Moorhead served a one year term as Junction City mayor and continued his political ascent in 1894, when he was elected as a Republican to the Oregon State House of Representatives. As a one of Lane County's legislators, Moorhead is recorded by the 1895 Official Directory of Oregon as being "a jolly good fellow, ''all wool and 60 inches wide"", and helped to introduce two important pieces of legislation, the first being a measure "providing for a majority verdict of nine on juries in civil cases" as well as a bill "to prevent corporations (especially railroads) from blacklisting employees." Moorhead chaired the house committee on Mileage and Per Diem and was later appointed as chairman of a special committee that was to revise correct and publish the Oregon Legislature's 18th Biennial Session Journal and Calender. After the conclusion of his term Moorhead continued to serve the Oregon legislature in a slightly different fashion, holding the post of Chief Clerk of the Oregon Senate for a decade.

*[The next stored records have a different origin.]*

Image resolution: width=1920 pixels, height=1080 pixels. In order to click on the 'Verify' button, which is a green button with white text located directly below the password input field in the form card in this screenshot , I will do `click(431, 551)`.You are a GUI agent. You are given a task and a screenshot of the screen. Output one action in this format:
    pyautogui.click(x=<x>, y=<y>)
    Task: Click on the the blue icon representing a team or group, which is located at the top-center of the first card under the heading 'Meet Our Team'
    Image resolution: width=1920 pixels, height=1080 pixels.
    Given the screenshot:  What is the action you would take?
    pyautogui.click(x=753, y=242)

In addition to his involvement in politics and journalism, Moorhead maintained memberships in many local fraternal organizations, being a longstanding member of the Junction City Lodge #58 of Free and Accepted Masons, as well as the Knights of Pythias. While Steele Moorhead gained a reputation as one of Junction City's premier men of affairs, May Rebecca Moorhead also made a name for herself in local women's groups, being elected as President of the Women's Improvement Club of Junction City in November 1914. A portrait/article on her election appeared in the November 8, 1914 edition of the Morning Oregonian and is shown below.
May Rebecca Moorhead as she appeared in the Nov. 8, 1914 Morning Oregonian.
After many years of residence in Junction City the Moorhead family removed to Washington in late 1915, where Steele "assumed the business and editorial management of the Mount St. Helens Mist." After some years of being connected with this paper Moorhead purchased the Cowlitz County Advocate, and resided with his family in the city of Castle Rock.
In 1930 May Rebecca Moorhead died in Castle Rock at age 66 and sometime afterward Steele Moorhead removed back to Oregon, settling in Marion County. A 1940 census listing notes that at age 88, Moorhead was residing with his daughter Josephine and her husband Frank Lilburn. Steele Lemoyne Moorhead celebrated his 90th birthday in 1942 and died six years later on February 15, 1948, three months short of his 96th birthday. He and his wife were interred at the Rest Lawn Memorial Park in Junction City, Oregon following their deaths, as were Hattie Moorhead and Steele L. Moorhead Jr. after their respective deaths in 1977 and 1975.